• [Text excerpt]:
There is a caveat: The total number of waiting threads at any one time has
to be less than the field sizes. One nice thing... It works even with wrap
and carry out from the write field into the read field.




I also did a read/write synchronization primitive using XADD, but it was not
a spinlock. Here is the code:


http://software.intel.com/en-us/forums/intel-threading-building-blocks/topic/65822/reply/87849


It too is 100% starvation free, and has bounded time. I could not have
created this algorithm without fetch-and-add. Notice how there are no loops
of any kind?


;^)

From: Chris M. Thomasson on
"Chris M. Thomasson" <no(a)spam.invalid> wrote in message
news:h8qpq5$1gv$1(a)news.ett.com.ua...
> "Terje Mathisen" <Terje.Mathisen(a)tmsw.no> wrote in message
[...]
>> This code is _very_ similar to something I posted here quite a few years
>> ago, not too long after the new XADD opcode was announced.
>
> I tried searching for you're code for a while, but failed miserably. Damn
> Google search! Grrr.
[...]

I think I finally found it:

http://groups.google.com/group/comp.arch/msg/08558cea5ff7fc43

http://groups.google.com/group/comp.arch/msg/76a2b463b26e0a56


From: Terje Mathisen on
Chris M. Thomasson wrote:
> "Chris M. Thomasson" <no(a)spam.invalid> wrote in message
> news:h8qpq5$1gv$1(a)news.ett.com.ua...
>> "Terje Mathisen" <Terje.Mathisen(a)tmsw.no> wrote in message
> [...]
>>> This code is _very_ similar to something I posted here quite a few
>>> years ago, not too long after the new XADD opcode was announced.
>>
>> I tried searching for you're code for a while, but failed miserably.
>> Damn Google search! Grrr.
> [...]
>
> I think I finally found it:
>
> http://groups.google.com/group/comp.arch/msg/08558cea5ff7fc43
>
> http://groups.google.com/group/comp.arch/msg/76a2b463b26e0a56
>
>
You did, and it seems like "quite a few years" was just over 10 years
ago. Since my posts didn't mention XADD at all I understand that they
were hard to locate. :-(

The only real difference in the code is that I didn't specify any
OS-level fallback in order to handle full/empty situations, the core
code is the same. I did mention how it is very useful to make the queue
depth greater_or_equal to the maximum number of producer threads, that
way they will all find a free slot to write into.

• [What is being asked]: Output the newsgroup thread on XADD above verbatim from "It too is 100%" to "of any kind?".

• [Data records]:
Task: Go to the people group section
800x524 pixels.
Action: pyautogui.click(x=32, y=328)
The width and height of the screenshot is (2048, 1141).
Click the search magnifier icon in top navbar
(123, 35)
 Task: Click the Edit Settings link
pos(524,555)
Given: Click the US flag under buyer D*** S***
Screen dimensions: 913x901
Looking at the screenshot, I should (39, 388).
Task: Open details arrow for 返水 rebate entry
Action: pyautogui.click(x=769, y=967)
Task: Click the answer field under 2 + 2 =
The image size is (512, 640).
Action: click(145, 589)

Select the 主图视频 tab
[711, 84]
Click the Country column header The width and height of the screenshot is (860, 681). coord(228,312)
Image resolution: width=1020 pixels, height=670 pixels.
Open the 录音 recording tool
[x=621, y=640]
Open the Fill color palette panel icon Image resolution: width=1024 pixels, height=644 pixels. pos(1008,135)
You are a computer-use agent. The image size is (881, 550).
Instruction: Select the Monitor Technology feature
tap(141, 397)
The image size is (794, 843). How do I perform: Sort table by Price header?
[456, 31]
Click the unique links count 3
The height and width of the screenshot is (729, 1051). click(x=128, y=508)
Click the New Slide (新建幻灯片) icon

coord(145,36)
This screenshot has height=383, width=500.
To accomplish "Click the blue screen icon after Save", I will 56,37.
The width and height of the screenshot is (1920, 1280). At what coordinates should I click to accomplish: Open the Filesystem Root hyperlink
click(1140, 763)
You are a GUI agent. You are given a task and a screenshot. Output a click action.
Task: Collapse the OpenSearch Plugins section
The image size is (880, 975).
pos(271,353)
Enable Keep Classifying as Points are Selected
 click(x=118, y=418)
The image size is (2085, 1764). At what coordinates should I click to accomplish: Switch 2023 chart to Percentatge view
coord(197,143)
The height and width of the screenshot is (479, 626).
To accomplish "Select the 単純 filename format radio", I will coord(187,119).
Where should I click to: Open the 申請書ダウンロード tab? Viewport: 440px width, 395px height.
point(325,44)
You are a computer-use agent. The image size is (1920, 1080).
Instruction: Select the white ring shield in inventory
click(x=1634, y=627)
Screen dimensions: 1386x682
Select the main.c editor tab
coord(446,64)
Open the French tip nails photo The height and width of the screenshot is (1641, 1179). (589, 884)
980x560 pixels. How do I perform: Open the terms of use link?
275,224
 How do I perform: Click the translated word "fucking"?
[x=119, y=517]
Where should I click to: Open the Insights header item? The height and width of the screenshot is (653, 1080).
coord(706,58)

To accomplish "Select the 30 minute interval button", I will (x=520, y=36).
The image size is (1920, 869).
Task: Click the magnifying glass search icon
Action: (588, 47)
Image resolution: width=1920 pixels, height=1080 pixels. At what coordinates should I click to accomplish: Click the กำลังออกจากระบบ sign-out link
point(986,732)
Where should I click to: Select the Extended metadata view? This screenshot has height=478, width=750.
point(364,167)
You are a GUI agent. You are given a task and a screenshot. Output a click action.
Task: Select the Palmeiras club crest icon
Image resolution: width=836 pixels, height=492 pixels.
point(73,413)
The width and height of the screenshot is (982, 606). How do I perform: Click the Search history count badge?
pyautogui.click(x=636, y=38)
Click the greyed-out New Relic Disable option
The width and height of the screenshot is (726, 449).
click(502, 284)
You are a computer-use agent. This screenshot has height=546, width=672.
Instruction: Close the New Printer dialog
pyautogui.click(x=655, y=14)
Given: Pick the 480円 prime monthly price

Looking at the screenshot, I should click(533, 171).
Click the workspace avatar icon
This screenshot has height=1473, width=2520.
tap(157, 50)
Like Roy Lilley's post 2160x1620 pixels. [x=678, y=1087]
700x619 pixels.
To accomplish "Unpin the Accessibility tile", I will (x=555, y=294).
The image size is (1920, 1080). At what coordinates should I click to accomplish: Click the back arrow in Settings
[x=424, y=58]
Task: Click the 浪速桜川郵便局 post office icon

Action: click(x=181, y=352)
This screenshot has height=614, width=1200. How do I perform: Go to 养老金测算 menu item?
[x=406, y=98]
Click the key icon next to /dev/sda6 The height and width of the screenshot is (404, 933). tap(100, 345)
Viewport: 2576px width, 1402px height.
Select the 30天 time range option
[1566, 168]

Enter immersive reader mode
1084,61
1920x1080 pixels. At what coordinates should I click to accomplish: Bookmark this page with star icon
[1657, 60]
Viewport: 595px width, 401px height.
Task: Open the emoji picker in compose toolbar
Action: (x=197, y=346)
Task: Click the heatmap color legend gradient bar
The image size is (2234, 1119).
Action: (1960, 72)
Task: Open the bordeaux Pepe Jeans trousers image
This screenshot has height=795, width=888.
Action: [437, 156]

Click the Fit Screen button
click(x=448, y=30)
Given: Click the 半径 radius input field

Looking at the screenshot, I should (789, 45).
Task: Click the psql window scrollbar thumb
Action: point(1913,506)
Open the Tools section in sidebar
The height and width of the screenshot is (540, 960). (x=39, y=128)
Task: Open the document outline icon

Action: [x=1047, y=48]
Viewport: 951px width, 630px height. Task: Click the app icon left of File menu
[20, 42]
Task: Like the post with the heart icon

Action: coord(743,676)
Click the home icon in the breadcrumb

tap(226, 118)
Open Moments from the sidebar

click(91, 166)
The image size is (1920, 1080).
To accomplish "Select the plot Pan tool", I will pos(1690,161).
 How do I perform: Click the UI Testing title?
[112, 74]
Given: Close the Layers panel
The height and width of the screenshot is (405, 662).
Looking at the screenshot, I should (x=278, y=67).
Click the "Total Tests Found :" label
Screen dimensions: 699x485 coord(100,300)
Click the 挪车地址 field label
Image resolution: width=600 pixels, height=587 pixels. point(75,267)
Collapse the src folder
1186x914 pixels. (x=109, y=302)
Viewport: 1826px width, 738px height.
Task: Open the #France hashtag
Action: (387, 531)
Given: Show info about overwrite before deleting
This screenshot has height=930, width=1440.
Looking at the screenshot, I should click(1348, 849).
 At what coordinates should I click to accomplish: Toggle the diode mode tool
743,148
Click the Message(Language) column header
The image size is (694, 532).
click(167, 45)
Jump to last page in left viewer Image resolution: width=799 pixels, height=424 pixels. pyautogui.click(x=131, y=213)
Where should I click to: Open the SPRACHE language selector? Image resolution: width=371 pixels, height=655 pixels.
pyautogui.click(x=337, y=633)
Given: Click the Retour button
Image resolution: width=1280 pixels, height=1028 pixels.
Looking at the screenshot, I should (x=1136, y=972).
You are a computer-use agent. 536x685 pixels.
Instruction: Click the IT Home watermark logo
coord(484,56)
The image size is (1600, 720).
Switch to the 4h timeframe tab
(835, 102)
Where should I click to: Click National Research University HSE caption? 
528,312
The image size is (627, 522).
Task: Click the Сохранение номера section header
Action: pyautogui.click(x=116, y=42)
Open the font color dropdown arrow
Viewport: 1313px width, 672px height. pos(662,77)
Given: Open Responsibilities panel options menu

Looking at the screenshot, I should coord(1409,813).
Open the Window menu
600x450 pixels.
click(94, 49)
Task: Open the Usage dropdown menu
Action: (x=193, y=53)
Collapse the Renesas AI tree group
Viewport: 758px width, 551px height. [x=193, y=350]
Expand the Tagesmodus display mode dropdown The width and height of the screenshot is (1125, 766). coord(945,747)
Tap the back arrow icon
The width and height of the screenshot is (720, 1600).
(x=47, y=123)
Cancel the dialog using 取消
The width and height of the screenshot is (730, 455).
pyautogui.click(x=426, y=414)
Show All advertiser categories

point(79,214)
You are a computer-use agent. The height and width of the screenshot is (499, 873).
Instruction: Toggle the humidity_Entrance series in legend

• [Correct answer]:
It too is 100% starvation free, and has bounded time. I could not have
created this algorithm without fetch-and-add. Notice how there are no loops
of any kind?